Work instruction => Track down every line below that holds "agent" and copy it.

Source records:
● ● ●

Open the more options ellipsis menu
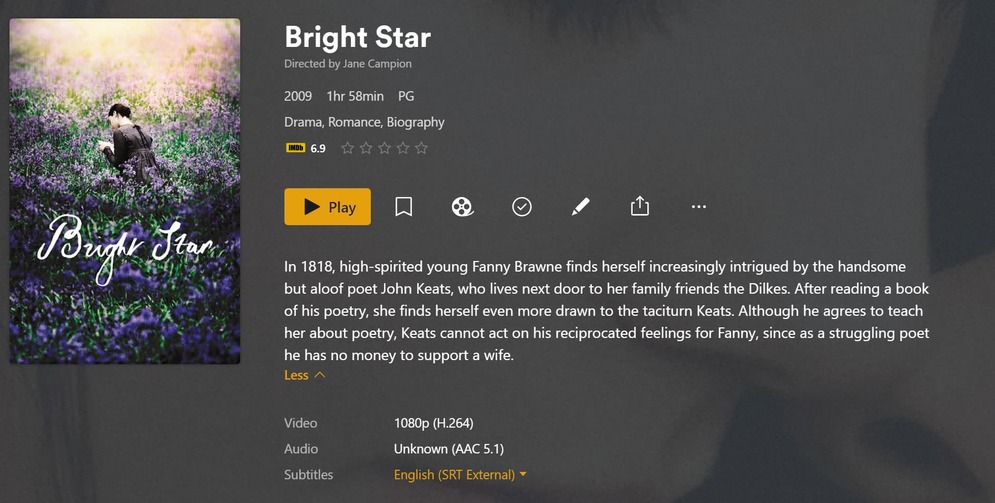The height and width of the screenshot is (503, 995). coord(699,207)
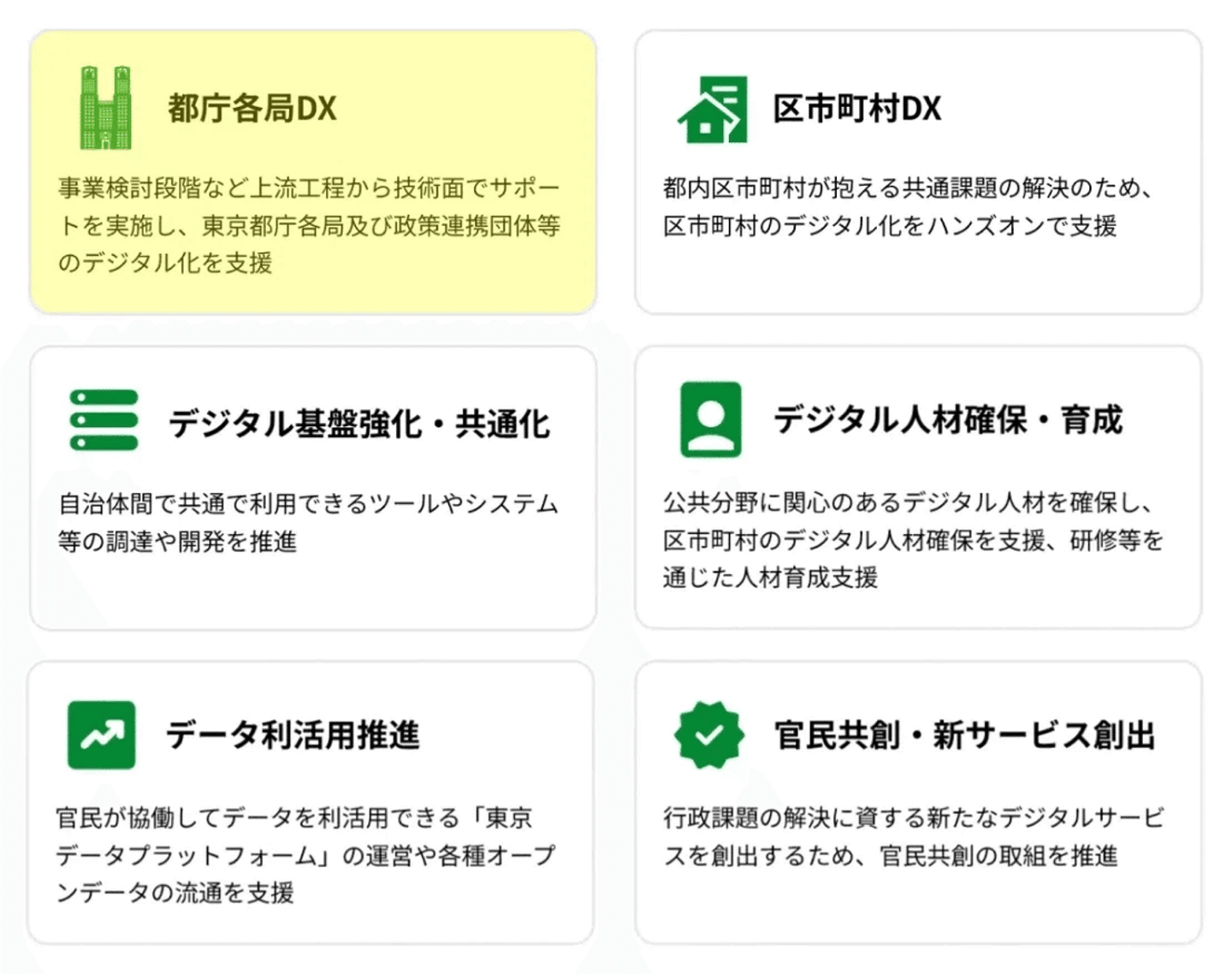1232x974 pixels.
Task: Click the green person profile icon
Action: pyautogui.click(x=710, y=419)
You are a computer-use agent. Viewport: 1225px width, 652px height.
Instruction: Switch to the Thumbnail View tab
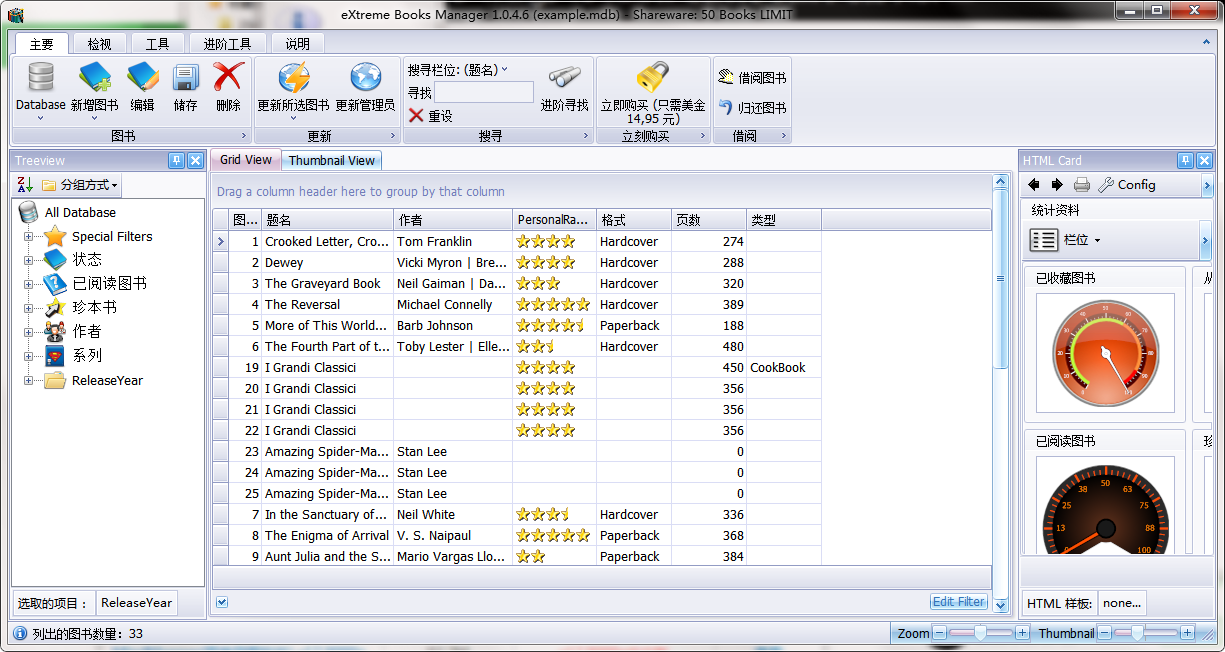(x=332, y=160)
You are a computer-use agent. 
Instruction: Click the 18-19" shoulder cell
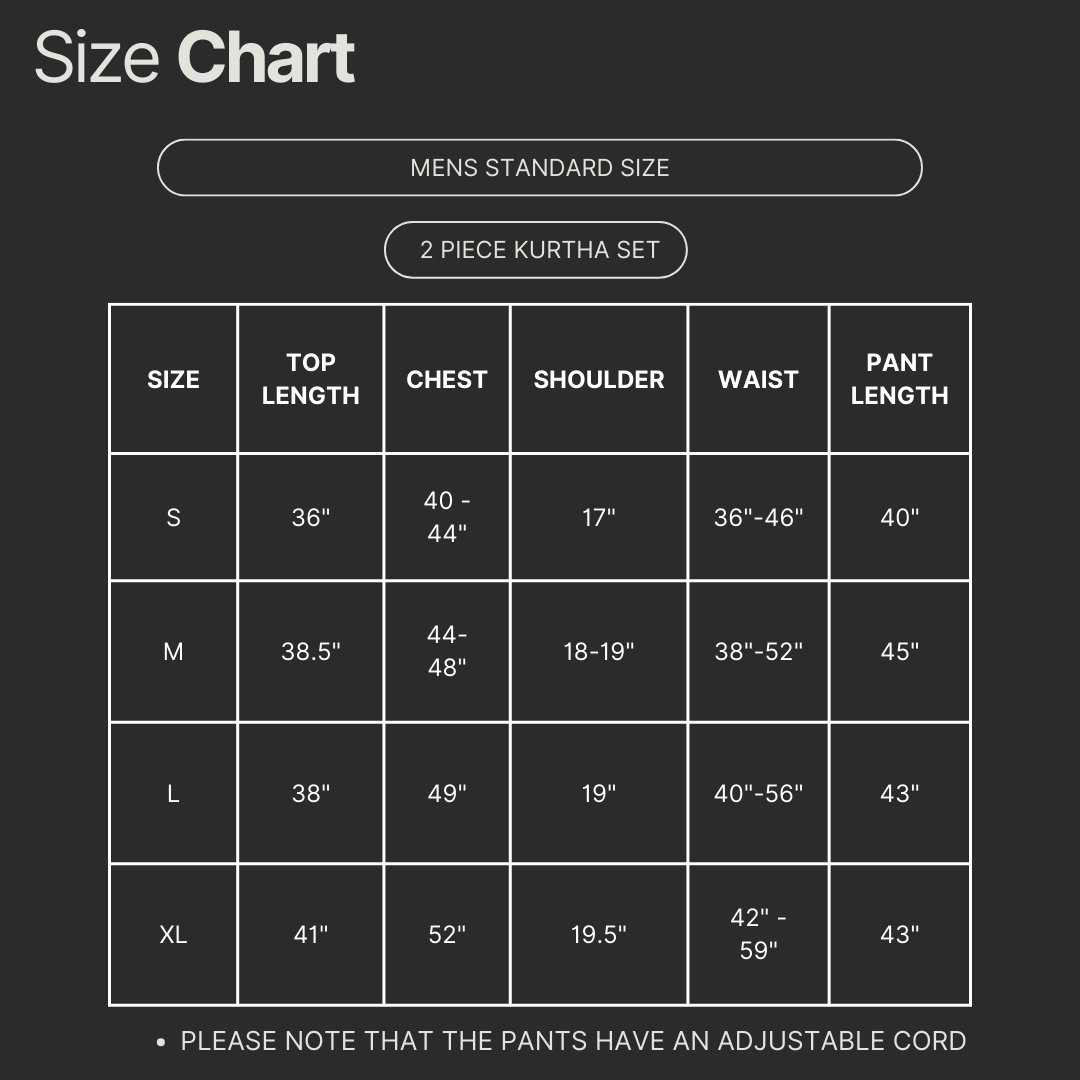pyautogui.click(x=598, y=652)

● ● ●

Solution for this task =>
You are a computer-use agent. Viewport: 1225px width, 652px height.
You are a computer-use agent. 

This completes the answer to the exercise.